31 maggio 2015

Io so che vivo e che voglio vivere.


Io so che vivo e che voglio vivere.
È molto difficile mettere in azione questo voglio.
Siamo circondati da un’umanità che vuole quello che vogliono gli altri.
Legge e morale, a gara, m’intimoriscono e persuadono.
Il “biondo rabbi” ha trionfato.
Si prega, s’implora, si bestemmia, ma non si osa.
La vigliaccheria crea la morale, e questa giustifica la viltà e genera la rinuncia.
Ma questo desiderio di vivere, questa volontà, vuole pure svolgersi.
Io invidio i selvaggi.
E potessi gridare loro a gran voce: «Salvatevi, arriva la civiltà!»
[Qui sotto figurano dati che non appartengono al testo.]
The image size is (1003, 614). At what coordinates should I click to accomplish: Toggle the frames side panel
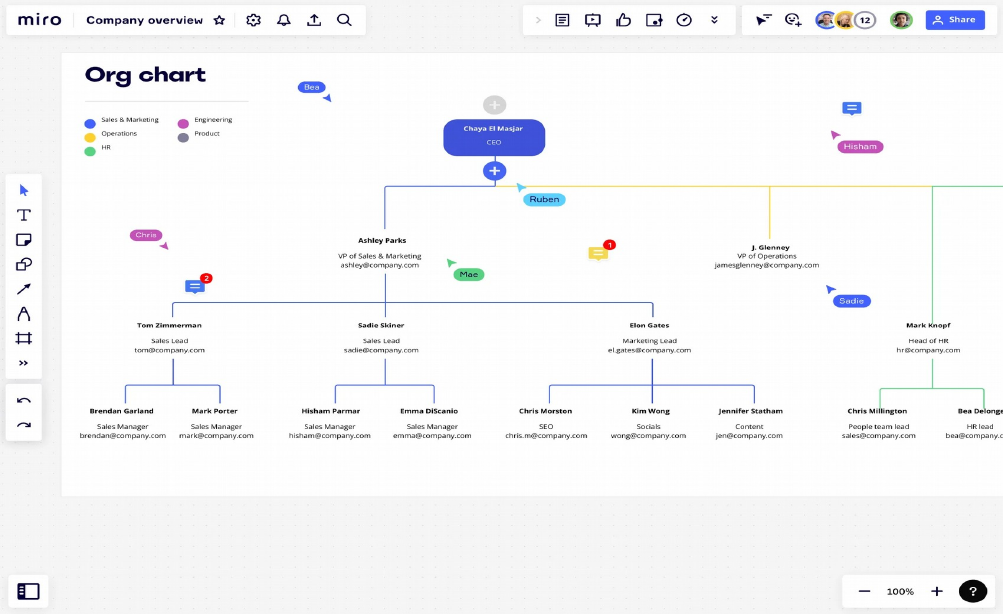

Abbiamo abbandonato la libera e felice vita delle selve per questa orrenda schiavitù morale e materiale.
E siamo maniaci, nevrastenici e suicidi.
Ma io vi lascio la vostra sapienza e i vostri 420, vi lascio Sottomarini e Caproni.
Ridatemi la bella libertà, la mia ignoranza, la mia vigoria.
Ieri il cielo era bello da guardare, lo mirava lo sguardo dell’inconscio.
Oggi la volta stellata è un velo plumbeo che ci sforziamo invano di passare, oggi non si ignora più, si dubita.
Tutti questi filosofi, questi scienziati, che fanno?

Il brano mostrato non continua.